Black Phone 2 returns to these characters in the early 1980s. Finney killed the Grabber and escaped his basement prison, but he can’t let his trauma go. (You could even say the Grabber still has a hold on him. I mean, I wouldn’t say that; I would never say something so gauche. But theoretically you could. If you wanted to. Which I don’t.)
Finney’s younger sister Gwen (Madeleine McGraw) is having an even rougher time. Every night, she endures terrifying prophetic dreams, a curse she inherited from her late mother. Her visions keep showing her an abandoned Christian youth camp somewhere in the Rocky Mountains where, every night, she watches helplessly as the Grabber hunts more young children.
After Gwen discovers her mom spent time at this very camp before her death, the kids become convinced they need to investigate. With impressive speed, they both land counselor jobs at the place and head up into the Rockies — right as a blizzard blankets the whole area and conveniently prevents everyone except our heroes (and a small group of potential sidekicks/antagonists/Grabber victims) from reaching the camp.
Snowed in and cut off from civilization, Gwen, Finney, and the few remaining staff members — including Demian Bichir as the camp’s current owner Mando — slowly uncover the place’s dark history. And wouldn’t you know it? The old pay phone down by the camp’s frozen lake starts ringing again too. (Far be it from me to tell the Grabber how to do his job, but if I were him, I’d probably look for places to terrorize kids that aren’t within walking distance of antique phones. That never tends to work out for him.)
The notion that ghosts might be scary and helpful was key to The Black Phone, which was based on a short story by Joe Hill. For this sequel, director/co-writer Scott Derrickson seems to have drawn inspiration from a potpourri of horror favorites from around the time Black Phone 2 takes place. The ghost of the Grabber has evolved into a Freddy Krueger-esque wraith who haunts his victims while they sleep. The camp where most of the film is set evokes Jason Voorhees’ stomping grounds from the Friday the 13th movies, while the frostbitten weather recalls The Shining — which of course sprang from the mind of Hill’s father, author Stephen King.

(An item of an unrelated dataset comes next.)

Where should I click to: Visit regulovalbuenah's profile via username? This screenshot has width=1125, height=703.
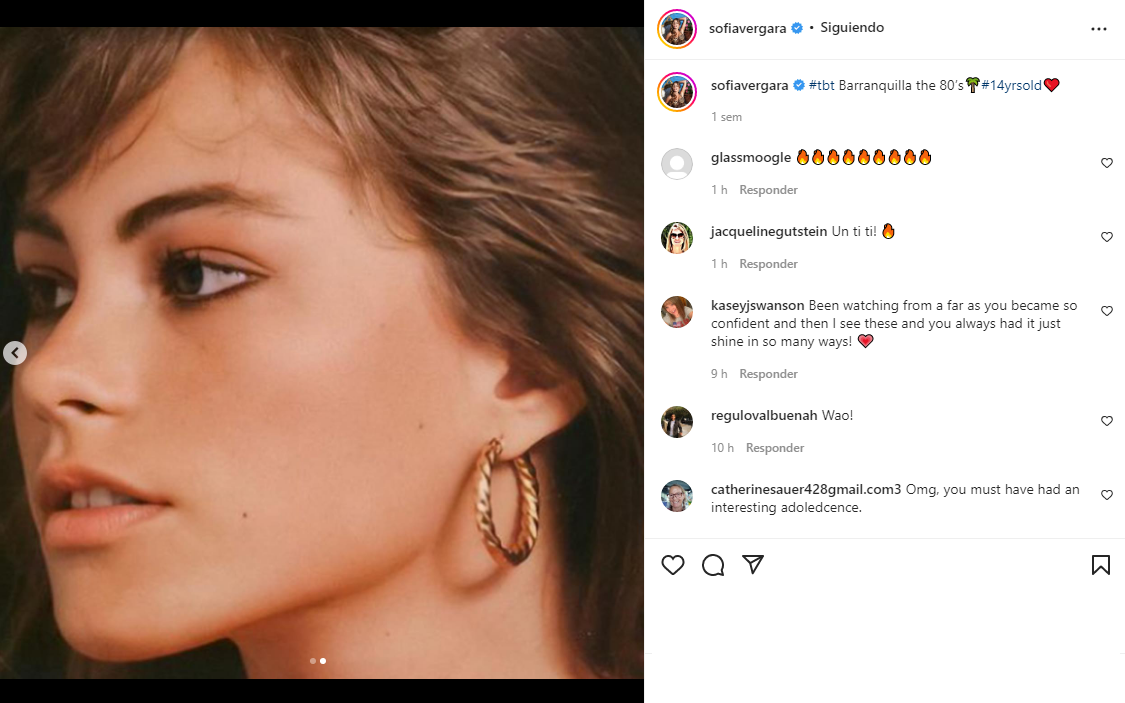pos(764,415)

Black Phone 2 conjures an artful milieu out of those disparate elements, and it’s saturated with the chilly ambiance of a classic campfire ghost story. But the actual story it tells never quite measures up to its superior influences, or even the previous entry in this series. The Grabber may have leveled up his abilities, but he still stalks his prey through the dream world in much the same way he did when he was still alive; slowly trudging after kids with his trusty axe.

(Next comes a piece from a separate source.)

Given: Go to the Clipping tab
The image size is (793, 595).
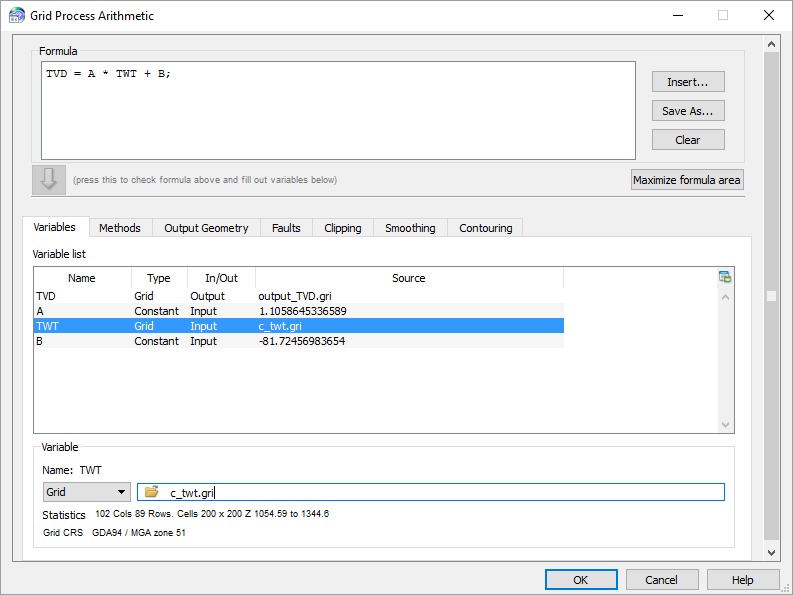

Sure, Freddy Krueger always had that handy glove of knives at the ready. But think of all the inventive ways he tortured his targets. Every dream in A Nightmare on Elm Street was totally different; each kill was presented with all kinds of wild gore and prosthetics. Once Gwen and Finney arrive at Camp Death Trap, Black Phone 2 settles into a predictable rhythm: The teens find some new clues during the day, then they fend off the Grabber (and his axe) when he comes for Gwen in her dreams each night.
Derrickson fills his frame with retro horror vibes, but he relies on them for too long and with too little variation. Translating the visual language of 8mm home movies into a dream is a cool idea the first time Black Phone 2 does it; by the eighth time the film goes back to that well, it starts to feel as old as a rotary telephone. There’s just not enough imagination on display in these sequences or the Grabber’s methods to keep them engaging over the course of a two-hour movie.
Hawke mostly appears as a disembodied voice on the phone and in a small handful of scenes behind the Grabber’s ghoulish mask. He’s effectively menacing when he’s around, which isn’t much. The young cast acquit themselves well — although “Mustang,” a teenage cowgirl character, feels like someone out of a Howard Hawks film, not necessarily a Stranger Things-adjacent ’80s horror pastiche. The non-grabbing characters are also at the mercy of a script that drowns them in expository dialogue, most of it devoted to needless retcons of the Grabber’s origin, and a lot of it delivered in stifling long takes with little camera movement.
In an age where our eyeballs are constantly bombarded with mundane digital horrors — my Instagram just showed me a truly heinous AI-generated video of “Macho Man” Randy Savage yelling at Mister Rogers — there’s something appealing about the way The Black Phones find comfort as well as terror in the analog. But I must admit this particular film did not grab me.